Description of problem: Thera are few nova CLI commands that use SERVER term instead of Instance Version-Release number of selected component (if applicable): How reproducible: Steps to Reproduce: 1.run (keystone_admin)]$ nova | grep server 2. you will get all the command using server definition 3. Actual results: Expected results: no server should be used only instance Additional info:
Moving this to python-novaclient. This is easy to fix as all the nova help is generated from docstrings of do_* functions in the shell.py. Should be fixed upstream first. Note that terms 'server' and 'instance' are used interchangeably throughout the nova codebase, and don't necessarily cause confusion as they are not ambiguous. Having said that - it makes sense to refer to the same thing by the same name at least in the command line utility.
I filled upstream bug for this: https://bugs.launchpad.net/python-novaclient/+bug/1156648
*** Bug 976437 has been marked as a duplicate of this bug. ***
Fix has been merged upstream. It will be included in next python-novaclient build.
Fix backported.
Updating Target Milestone for bug in erratum
Tested it on RHEL (RHOS-4.0) and it still has some occurrences of "instance" in host-evacuate and host-meta which were added upstream after the patch got merged. $ rpm -q python-novaclient python-novaclient-2.15.0-2.el6ost.noarch $ nova help | grep instance Update the VPN IP/port of a cloudpipe instance. cloudpipe-create Create a cloudpipe instance for the given project. cloudpipe-list Print a list of all cloudpipe instances. host-meta Set or Delete metadata on all instances of a host. instance-action Show an action. instance-action-list host-evacuate Evacuate all instances from failed host to specified Migrate all instances of the specified host to other
So I fixed this upstream but 2 mentions of "instance" were added since then with new upstream patches. Given the circumstances I'd still consider this bug fixed.

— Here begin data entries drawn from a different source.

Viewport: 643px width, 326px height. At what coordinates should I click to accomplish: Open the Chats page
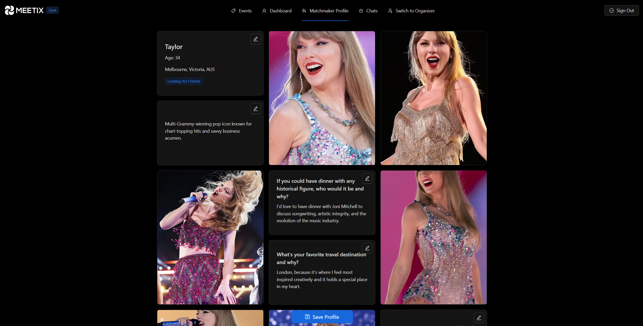coord(368,11)
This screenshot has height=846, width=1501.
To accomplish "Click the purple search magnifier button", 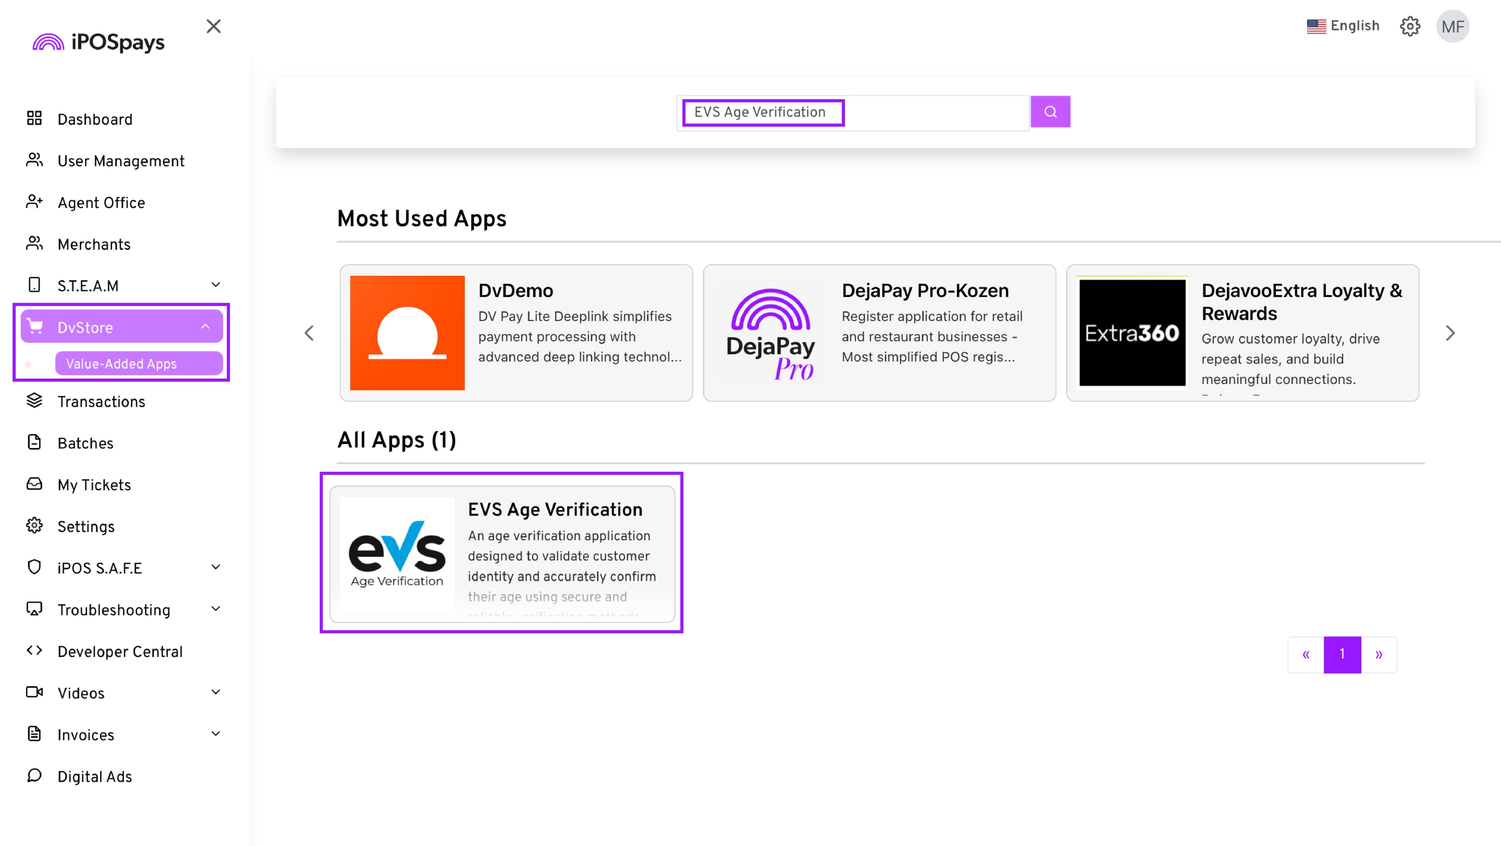I will (x=1050, y=111).
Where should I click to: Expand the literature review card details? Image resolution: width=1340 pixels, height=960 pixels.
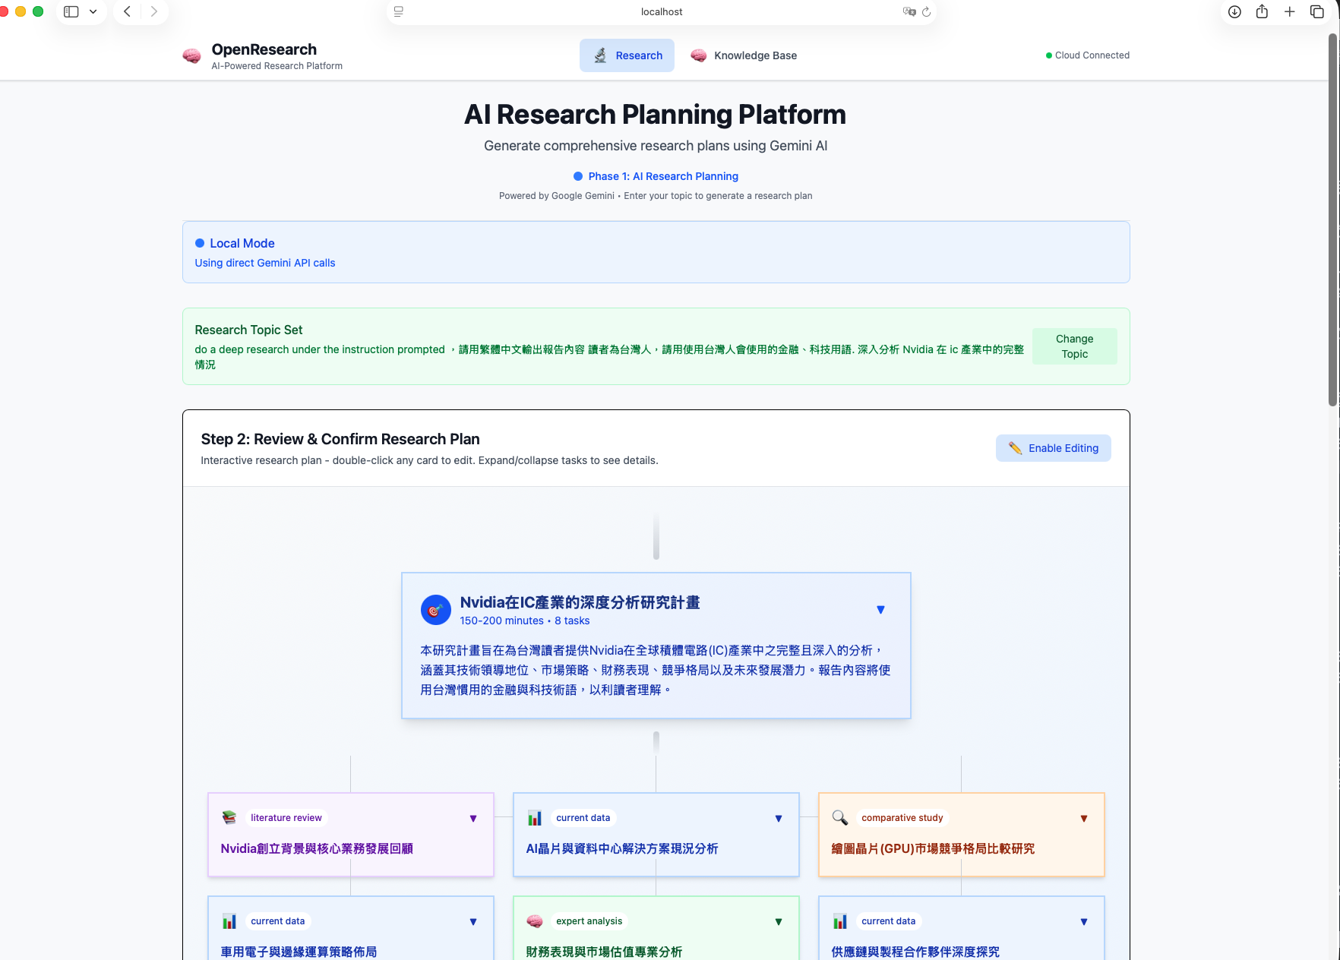(x=472, y=818)
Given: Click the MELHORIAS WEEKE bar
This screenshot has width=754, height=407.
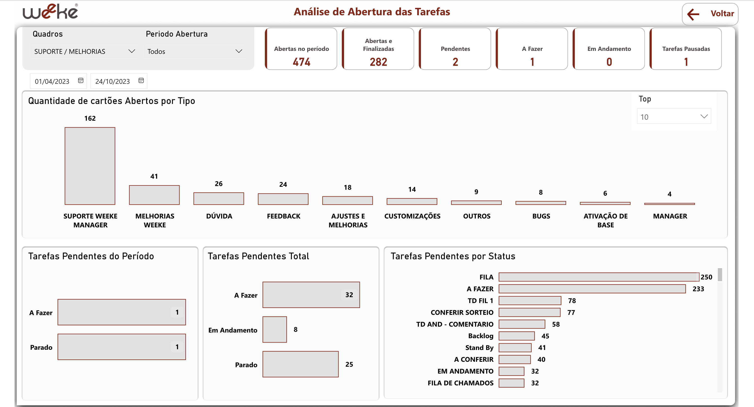Looking at the screenshot, I should tap(154, 195).
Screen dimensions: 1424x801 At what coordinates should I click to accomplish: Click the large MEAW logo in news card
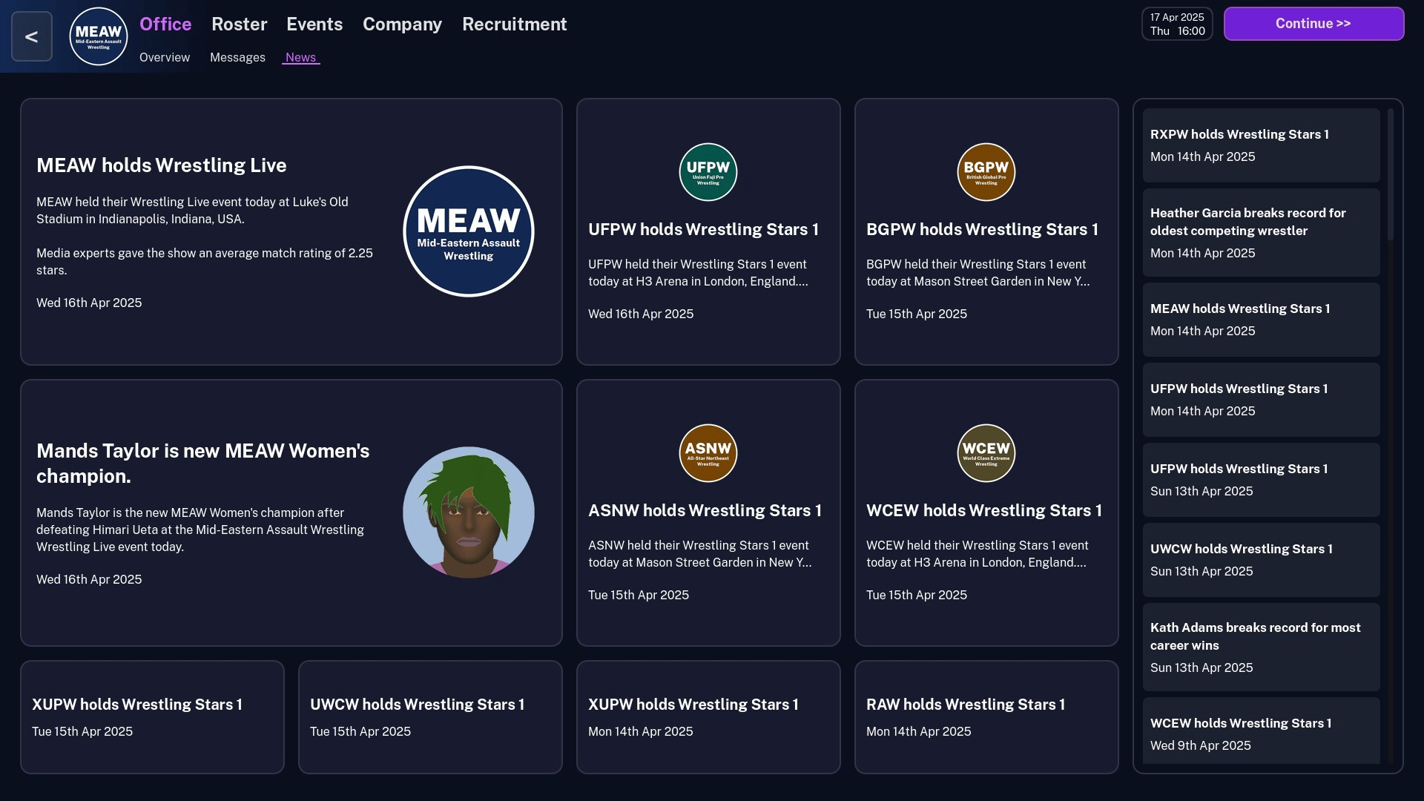pyautogui.click(x=468, y=231)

As Russel confirmed, "server" is predominant usage throughout OpenStack, also favoured in the upstream bug comment. Anyway, this isn't a matter of choosing a correct term. I changed all viable "instance" to "server" upstream and yet new "instance" strings appeared with new upstream patches. In other words, this is upstream matter which must be solved there. The burden of correcting these downstream is *not* worth the gain. To really fix this, convention would need to be chosen and enforced upstream.